Context: Acute pain is one of the main causes of hospital admission in sickle cell disease, with variable intensity and unpredictable onset and duration.
Objectives: We studied the role of a low-dose intravenous (IV) ketamine-midazolam combination in the management of severe painful sickle cell crisis.
Methods: A retrospective analysis was performed with data from nine adult patients who were admitted to the intensive care unit with severe painful sickle cell crises not responding to high doses of IV morphine and other adjuvant analgesics. A ketamine-midazolam regimen was added to the ongoing opioids as an initial bolus of ketamine 0.25mg/kg, followed by infusion of 0.2-0.25mg/kg/h. A midazolam bolus of 1mg followed by infusion of 0.5-1mg/h was added to reduce ketamine emergence reactions. Reduction in morphine daily requirements and improvement in pain scores were the determinants of ketamine-midazolam effect. The t-tests were used for statistical analysis.

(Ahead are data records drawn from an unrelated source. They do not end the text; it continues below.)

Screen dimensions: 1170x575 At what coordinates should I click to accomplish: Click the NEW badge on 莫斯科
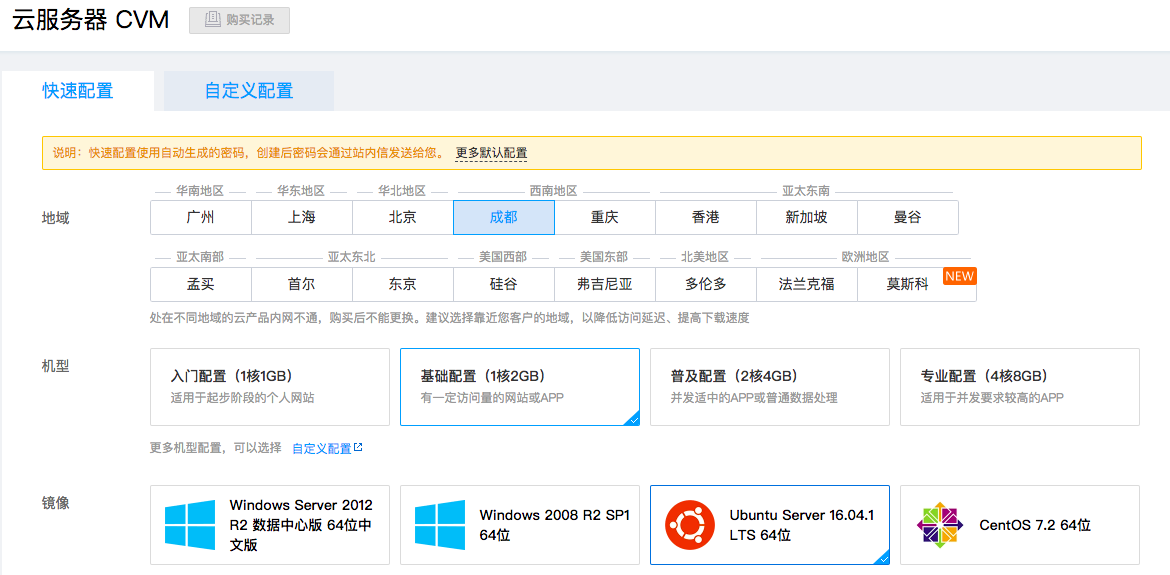click(x=959, y=276)
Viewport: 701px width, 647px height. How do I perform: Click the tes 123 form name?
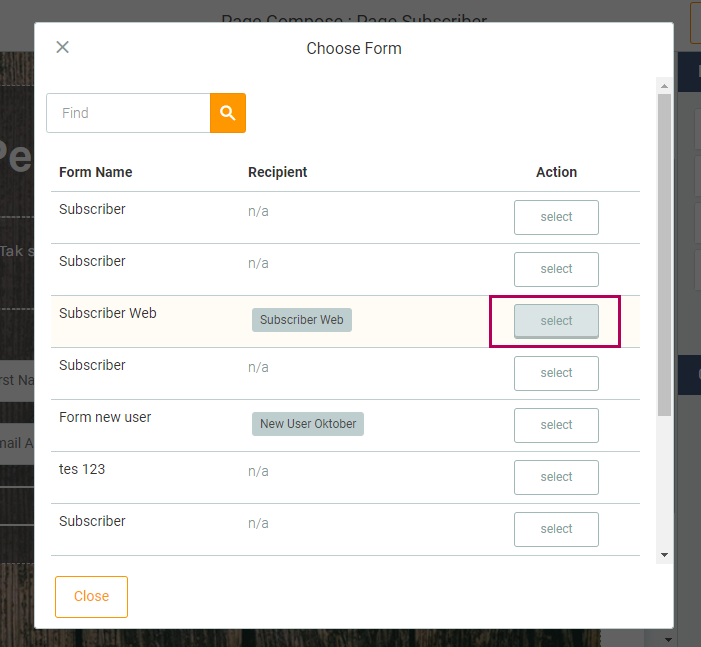[82, 469]
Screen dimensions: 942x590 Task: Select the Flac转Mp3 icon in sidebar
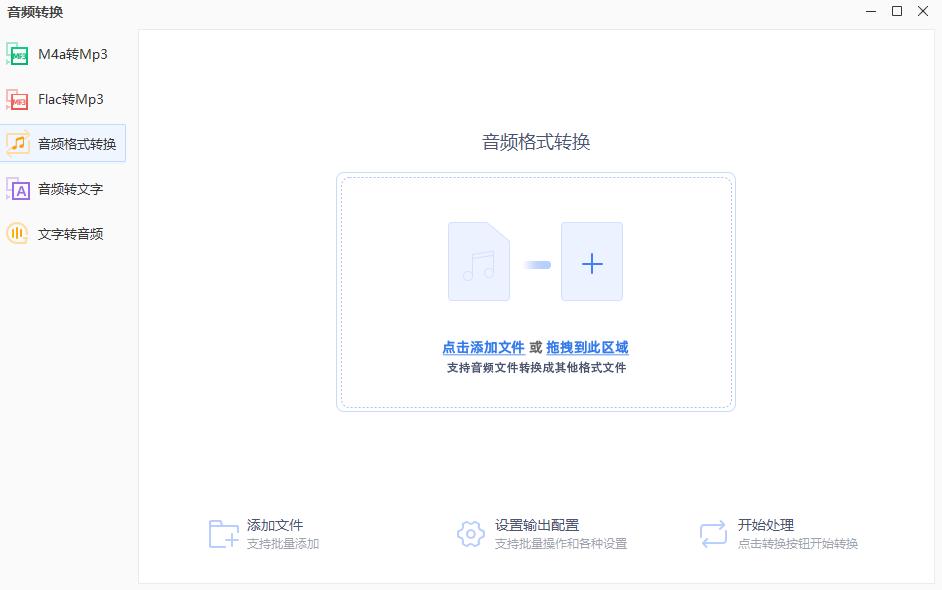coord(18,99)
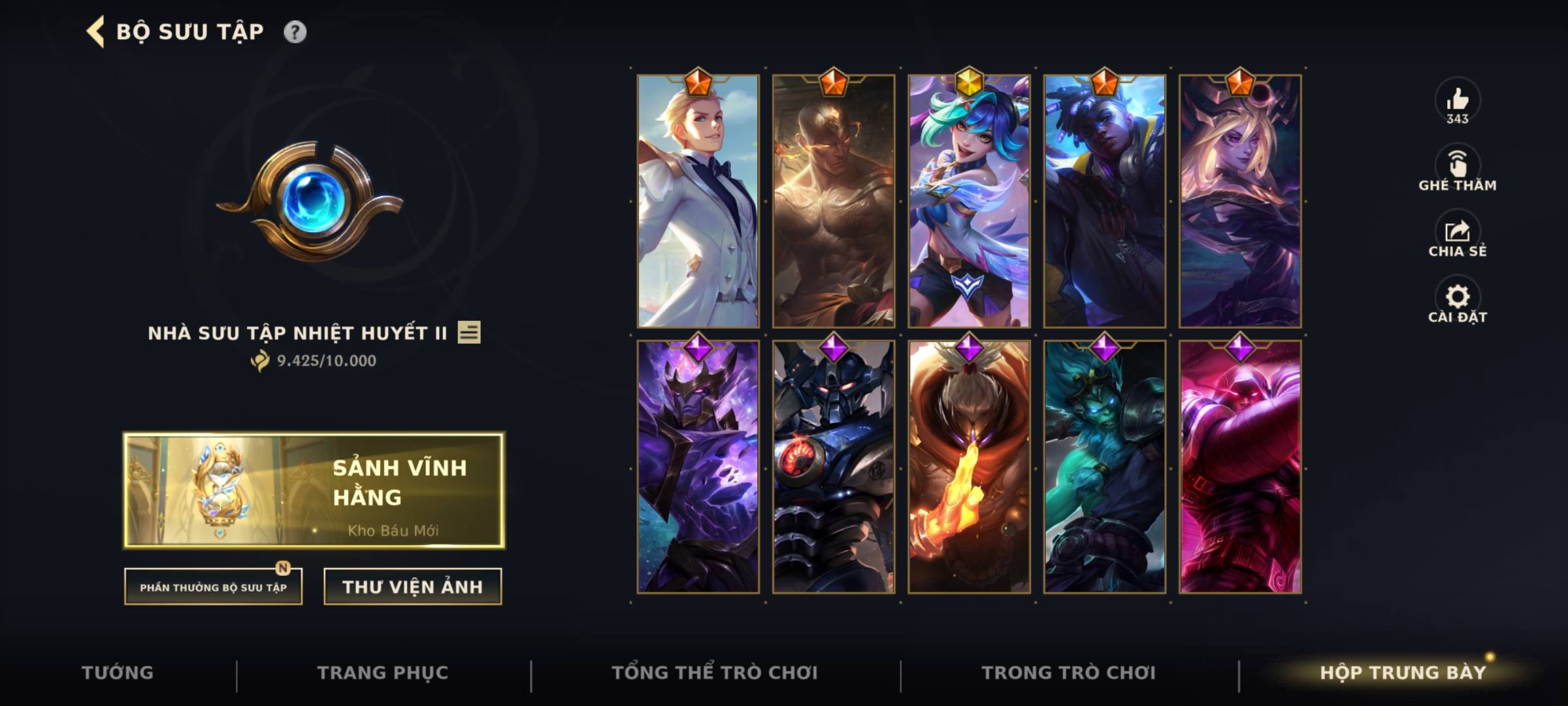This screenshot has height=706, width=1568.
Task: Open the Tổng Thể Trò Chơi tab
Action: pyautogui.click(x=715, y=672)
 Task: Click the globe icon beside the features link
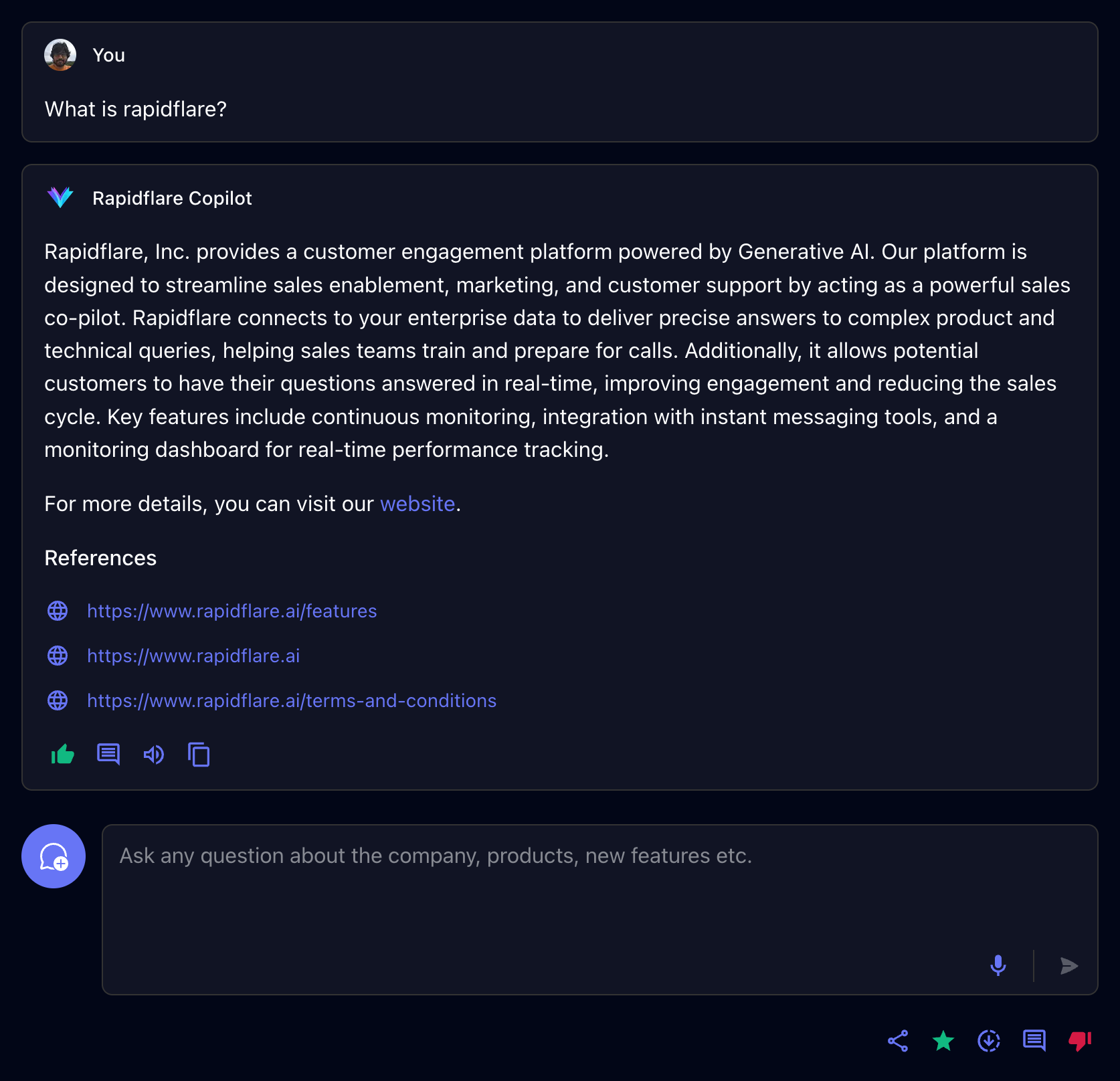[58, 611]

Results: Nine patients were assessed, with mean age of 27±11 years. Morphine requirement was significantly lower after adding the IV ketamine-midazolam regimen. The mean±SD IV morphine requirement (milligram/day) in the pre-ketamine day (D0) was 145.6±16.5, and it was 112±12.2 on Day 1 (D1) of ketamine treatment (P=0.007). The Numeric Rating Scale scores on D0 ranged from eight to ten (mean 9.1), but improved to range from five to seven (mean 5.7) on D1. There was a significant improvement in pain scores after adding ketamine-midazolam regimen (P=0.01).
Conclusion: Low-dose ketamine-midazolam IV infusion might be effective in reducing pain and opioid requirements in patients with sickle cell disease with severe painful crisis. Further controlled studies are required to prove this effect.
Keywords: Sickle cell disease; ketamine; midazolam; pain management; painful crisis.